[Data excerpts — start]
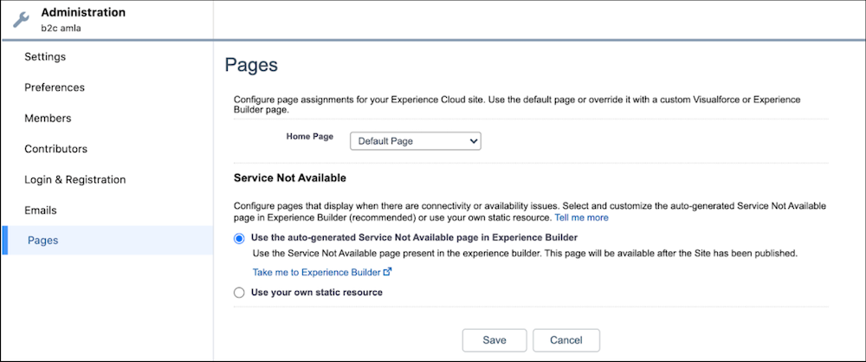
Task: Go to Preferences in the sidebar
Action: point(55,87)
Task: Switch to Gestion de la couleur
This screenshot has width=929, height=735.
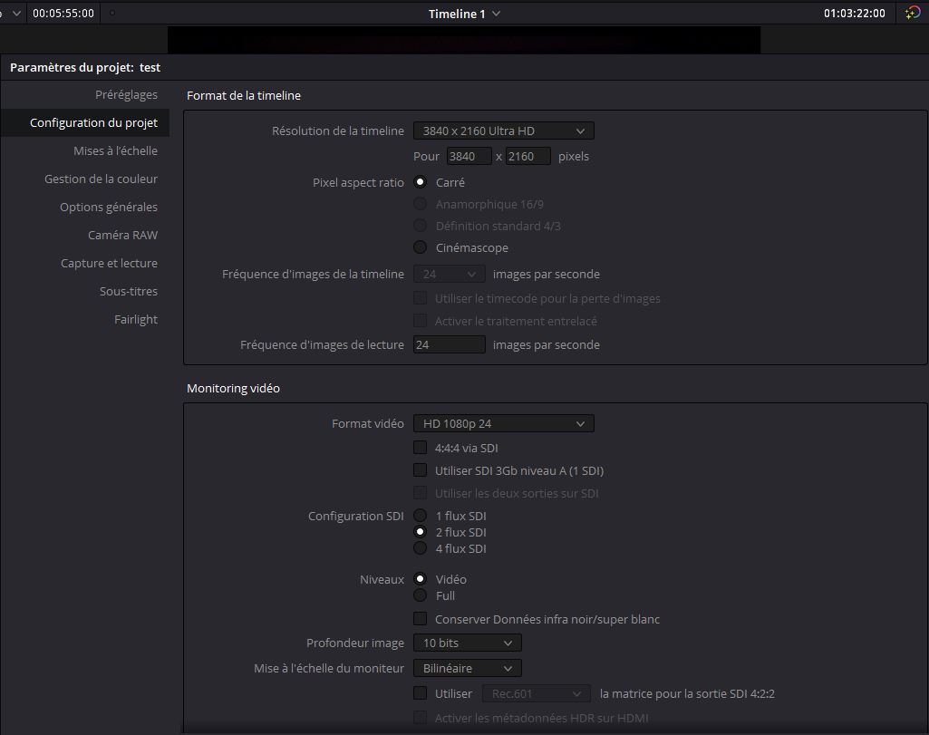Action: click(x=101, y=179)
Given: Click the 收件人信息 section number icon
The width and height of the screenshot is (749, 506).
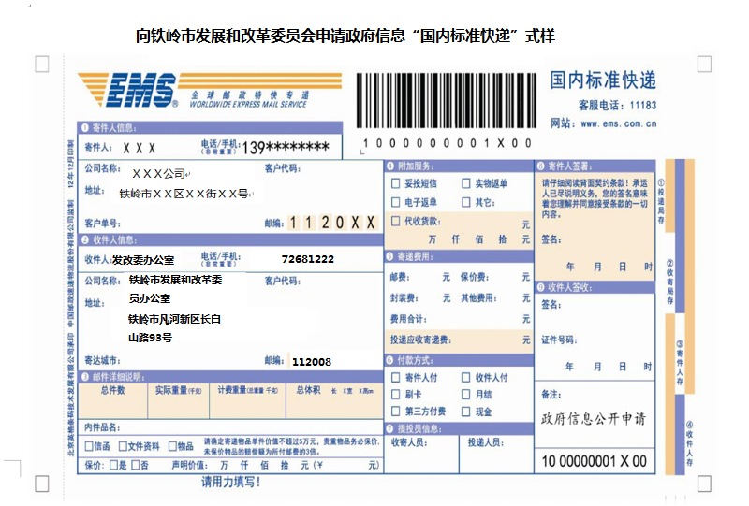Looking at the screenshot, I should (84, 240).
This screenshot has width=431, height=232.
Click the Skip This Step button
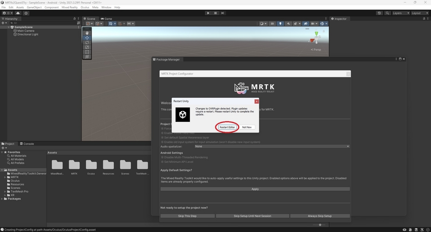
[Data excerpts — finish]
No pictures belong in the output. Restate word for word only the lines from the one containing "Task: Switch to Gestion de la couleur" to the end of the entries above.

Task: Switch to Gestion de la couleur
This screenshot has width=929, height=735.
Action: click(x=101, y=179)
Given: Click the 收件人信息 section number icon
The width and height of the screenshot is (749, 506).
Looking at the screenshot, I should (84, 240).
This screenshot has width=431, height=232.
Click the Skip This Step button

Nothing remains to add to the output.